Disse então, Darcy Bessone que “o direito brasileiro aproxima-se do francês e do italiano, que consideram a compra e venda como um acordo de vontade sobre a própria transferência do domínio, não sobre a obrigação de transferi-lo”. Mas o que se tem é que “aproximando-se, não se identifica cm eles, entretanto, porque, aqui, o registro no Registro Imobiliário, em relação aos bens imóveis e a tradição, quanto aos bens móveis, são, ao contrário, do que ocorre na França e na Itália, atos integradores do negócio translativo.”
Sob esse aspecto, o nosso direito filia-se ao direito germânico.

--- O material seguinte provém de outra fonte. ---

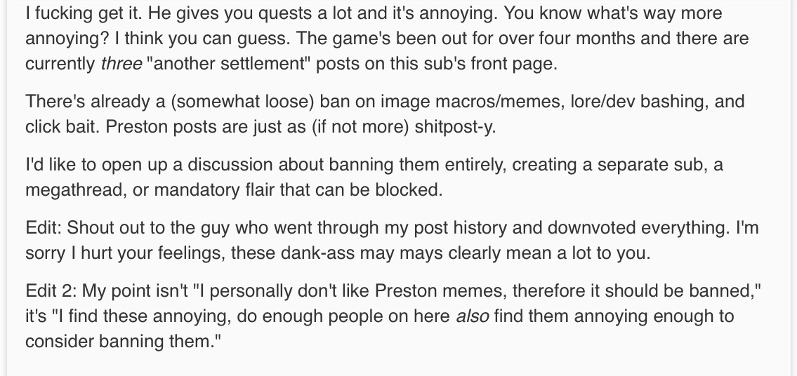
Task: Click the text "over four months"
Action: [x=513, y=38]
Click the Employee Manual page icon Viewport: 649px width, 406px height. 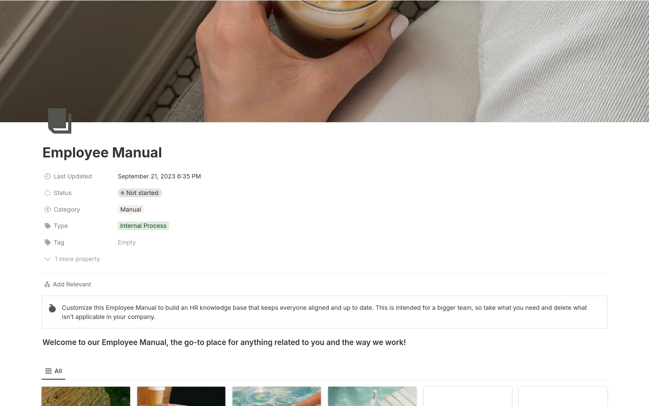tap(60, 121)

Mas, também não se identifica com este, porque, no direito alemão, o acordo de vontades sobre a transferência do domínio, embora seja essencial, não se estabelece na compra e venda, que é simplesmente obrigacional e encerra autêntica promessa de alienar, mas, sim, em um segundo contrato, real pelos efeitos translativos que suscita.
O registro do direito real sobre o imóvel, indicando quem é o seu proprietário, atendeu a se o oficial do registro efetuou a transcrição ou inscrição. Se o fez, não encontrou qualquer irregularidade intrínseca ou extrínseca.
Rogério Tadeu Romano - Procurador Regional da República aposentado. Professor de Processo Penal e Direito Penal. Advogado.